Personal life
- Education: Bristol University, Harvard Divinity School, Leo Baeck College

Religious life
- Religion: Judaism
- Denomination: Liberal Judaism
- Profession: Rabbi

Jewish leader
- Present post: Finchley Progressive Synagogue
- Previous post: Westminster Synagogue

= Rebecca Birk =

English Liberal Jewish rabbi

Rebecca Birk is an English Liberal Jewish rabbi, rabbi of Finchley Progressive Synagogue in North Finchley, London. In 2016 the Evening Standard listed her as one of "London's most influential people". In July 2026 it was announced that she would succeed Alexandra Wright as Senior Rabbi of the Liberal Jewish Synagogue, taking up the post in 2027.

==Life==
Rebecca Birk is a grand-daughter of Alma Birk, Baroness Birk, the journalist and Labour peer, and her husband Ellis Birk, a media lawyer. She grew up in Oxford. She gained a BA in theology from Bristol University and an MA from Harvard Divinity School before training to be a rabbi at Leo Baeck College.

Rabbi Birk led Woodford Liberal Synagogue, and was an associate at Westminster Synagogue, before becoming the Rabbi at Finchley Progressive Synagogue (FPS) in 2010.

At Finchley Progressive Synagogue she has led a successful campaign with Citizens UK to ensure that accommodation was found for refugees from the Syrian Civil War. In October 2015 Barnet Council became the first Conservative-run local authority district to resettle refugees under the Syrian Vulnerable Persons Resettlement Scheme, agreeing to admit 50 Syrian refugees.
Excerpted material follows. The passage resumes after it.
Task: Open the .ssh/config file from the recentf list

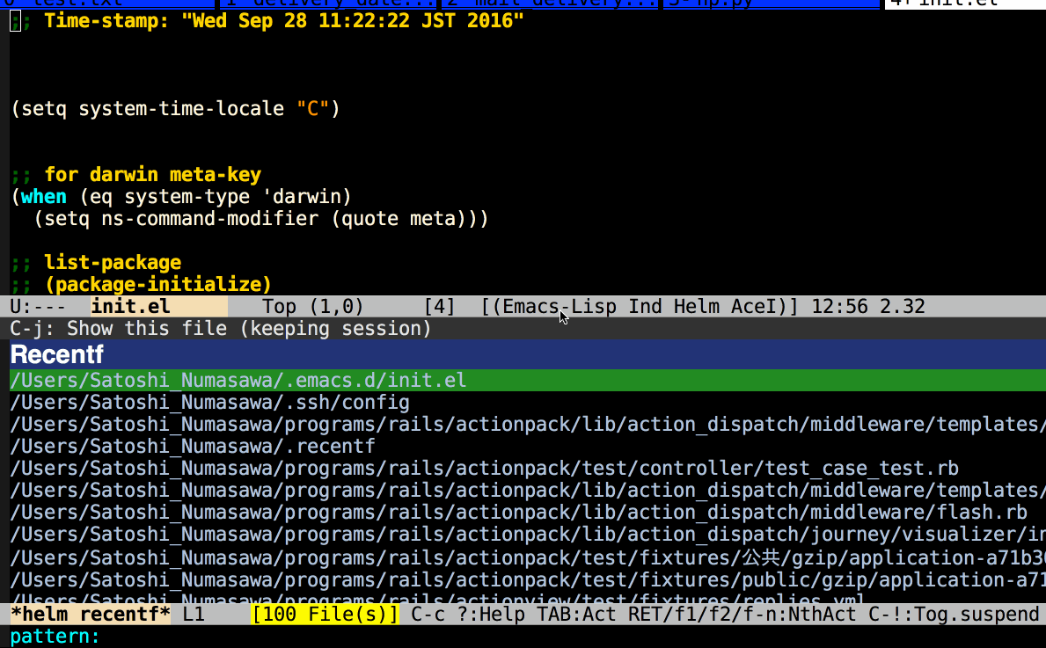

The synagogue has continued to provide support to the refugees, and in October 2018 the Council pledged to continue to offer sanctuary to child refugees.
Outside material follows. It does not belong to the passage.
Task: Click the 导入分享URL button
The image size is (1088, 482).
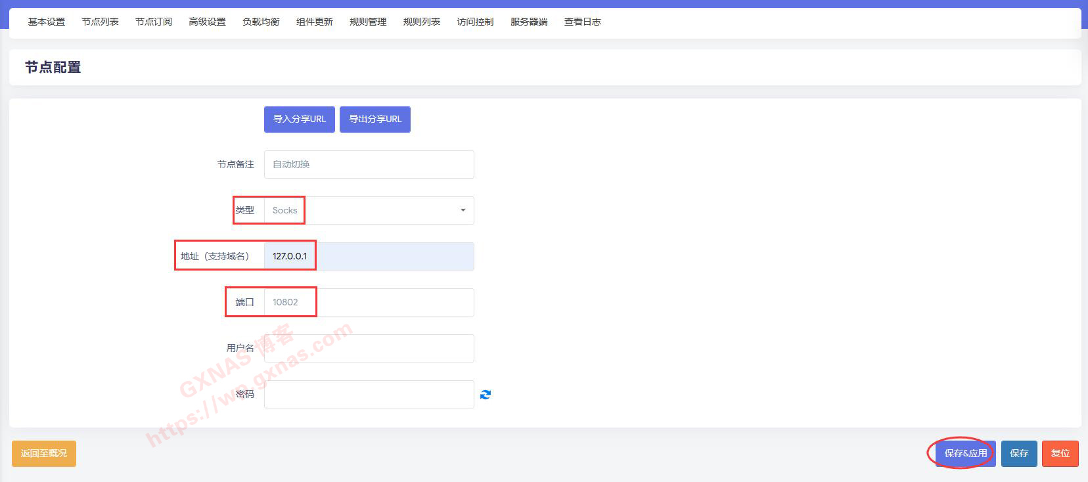Action: coord(300,120)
Birk has also worked as a Jewish prison chaplain, holding an annual Seder celebration at Holloway Women's Prison:

We have a shortened Haggadah and I bring in food and we do it during the day. It’s truly extraordinary doing a Seder about freedom behind the bars of a prison.

In May 2020 she joined other faith leaders to help hand out free meals from the Queen’s Crescent Community Centre in Kentish Town.

She has been a contributor to BBC Radio 2's Pause for Thought, and written for newspapers including Jewish News.